[Trans] Tracking via multiple STHs (was Call for adoption, draft-linus-trans-gossip-ct)
2015-08-26 12:15:16 GMT
On 25 August 2015 at 03:56, Ben Laurie <benl <at> google.com> wrote:
> On Thu, 13 Aug 2015 at 01:34 Tom Ritter <tom <at> ritter.vg> wrote:
>> On 8 August 2015 at 12:25, Bryan Ford <brynosaurus <at> gmail.com> wrote:
>> > [Many good things]
>> Okay. If I simplify unfairly I think I agree with many of the root
>> points of your email.
>> 1) Yes, more logs plus even a weeks worth of STHs probably affords too
>> much ability for tracking. Releasing a STH will have some sort of
>> probability attached to it, but again 'statistics'. I've open a
>> ticket to make sure we don't lose this.
> I've been thinking about this for a while now, and I'd like to know how this
> attack works.
> When a client communicates with a log, assuming it manages to do so
> completely anonymously, it reveals at most two STHs it knows (i.e. if it
> asks for an STH consistency proof).
> A week's worth of STHs gives me ~10,000 pairs. Assuming, say, 1B people who
> visit sites using CT in that week, that puts each person into an anonymity
> set of size 100,000, assuming the attacker has full control over STHs the
> user caches. Which he doesn't.
> Also, once the attacker has narrowed the user to this set, what has he
> learnt? Nothing, since he already knew the 2 STHs the user had cached (he
> supplied them). Those two STHs are correlated with nothing else. What's
> more, one of them is now going to be removed from the cache (the older one),
> moving the user into a really large anonymity set. In practice, the user
> will soon replace that STH with a more recent one, and different users will
> replace with different STHs, causing the set to become even larger over
> time. Anyway, now you can determine that one of at least 10M people visited
> some particular website. I find it hard to get excited about that.
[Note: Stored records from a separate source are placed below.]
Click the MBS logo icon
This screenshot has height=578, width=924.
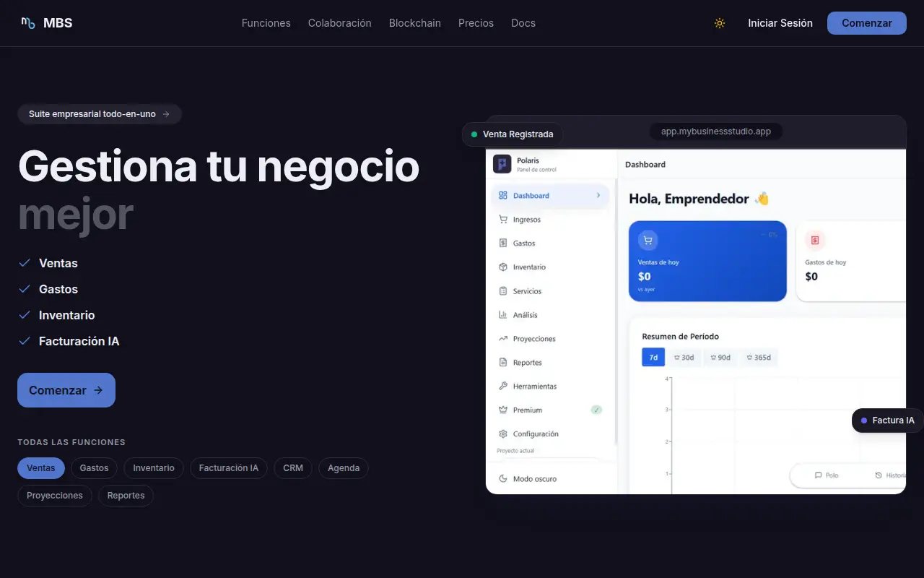[28, 23]
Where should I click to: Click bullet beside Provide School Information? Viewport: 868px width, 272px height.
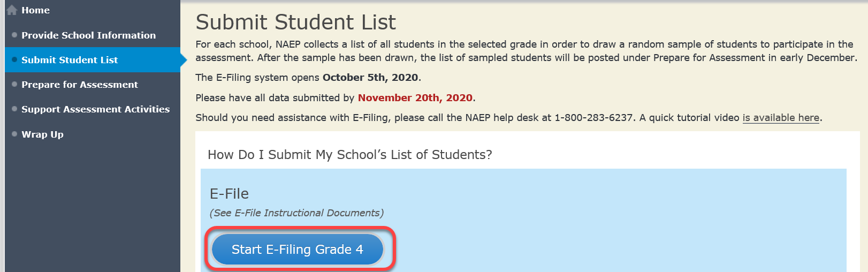pos(14,35)
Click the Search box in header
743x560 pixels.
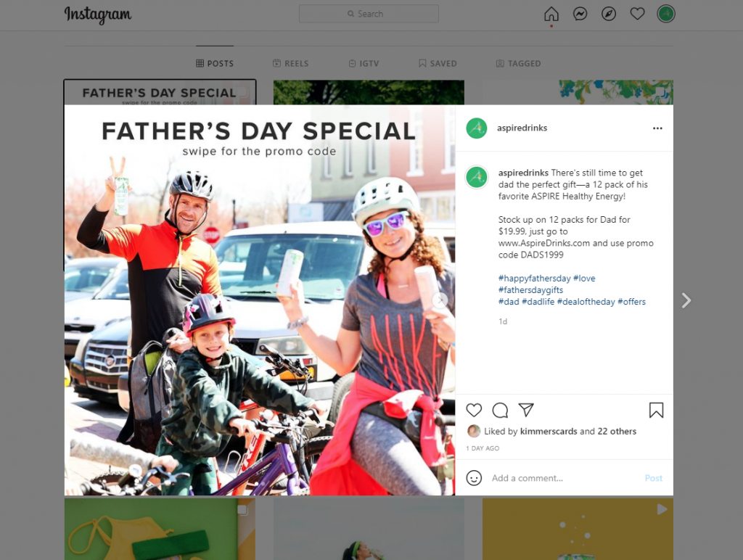pos(369,14)
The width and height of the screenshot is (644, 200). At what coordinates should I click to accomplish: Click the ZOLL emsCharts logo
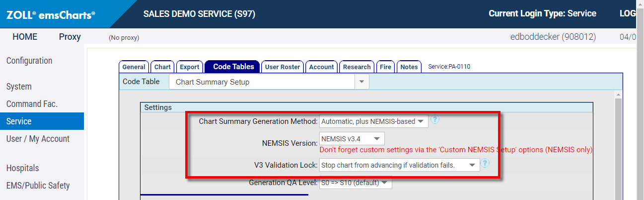coord(51,15)
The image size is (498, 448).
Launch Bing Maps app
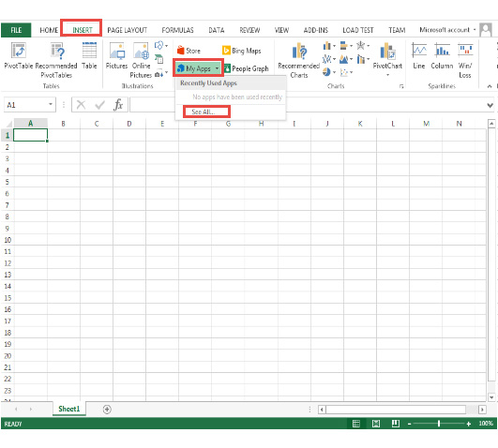click(x=242, y=51)
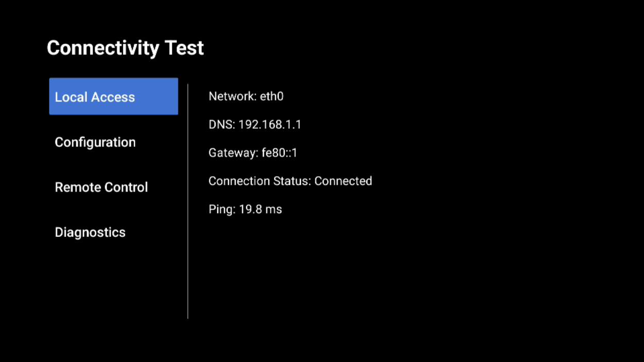Click the Connection Status label
Viewport: 644px width, 362px height.
[260, 181]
> In order to further narrow the user down, or to learn anything correlated
> with the smaller (two STH) anonymity set, the attacker needs some other
> persistent marker so he can correlate other requests. But if he has that
> persistent marker, what is the STH marker for?
> In short: I am not seeing how this represents a privacy problem. Perhaps I'm
> missing something?
So in your thought process the attacker is a log colluding with a website to track a user? I imagined in a different way.